Ballinger explained that seasoned climbers call any part of the mountain above 26,000 feet "the death zone," adding that "humans just really aren't meant to exist there."

"Even when using bottled oxygen, supplemental oxygen, there's only a very few number of hours that we can actually survive up there before our bodies start to shut down. So that means if you get caught in a traffic jam above 26,000 feet ... the consequences can be really severe," he added.

Nepal does not currently require proof of climbing experience for those climbing Everest, but this is one thing the country is looking at changing, Ghimire told CNN.

Veteran climber David Morton spoke to CNN from base camp on the Tibetan side of Everest. He had just descended after getting around 100 meters from the summit for a research project.

"The major problem is inexperience, not only of the climbers that are on the mountain but also the operators supporting those climbers," he explained.

"Everest is primarily a very complicated logistical puzzle, and I think when you have a lot of inexperienced operators as well as inexperienced climbers along with, particularly, the Nepal government not putting some limitations on the numbers of people, you have a prime recipe for these sorts of situations happening."

Morton said he had gone up the mountain from the Tibetan side, where the government has put limitations on numbers.

"We were up just 100 meters below the summit on the 24th on a beautiful day, and there were maybe 30 or 40 people going to the summit from the Tibet side, the north side. It was a completely different dynamic," he continued.

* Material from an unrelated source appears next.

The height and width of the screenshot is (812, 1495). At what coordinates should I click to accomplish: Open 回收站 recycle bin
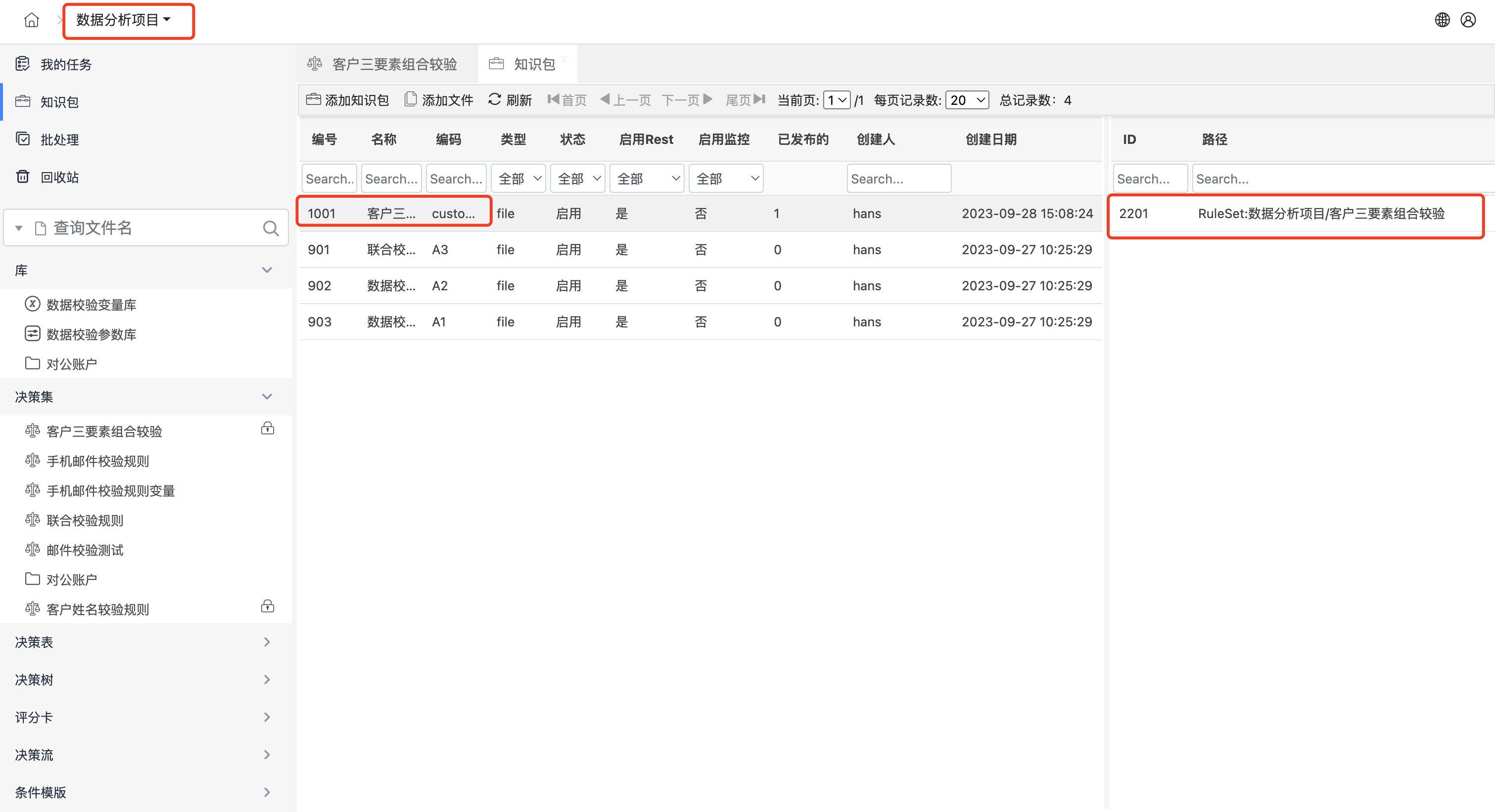pyautogui.click(x=59, y=177)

For Morton, he thinks it's reached a point where the operators need to be certified to organize trips up the mountain.

"I think then those outfitters can be the ones that are responsible for vetting the clients that they're bringing on the mountain," he added.

More than 200 mountaineers have died on the peak since 1922, when the first climbers' deaths on Everest were recorded. The majority of bodies are believed to have remained buried under glaciers or snow.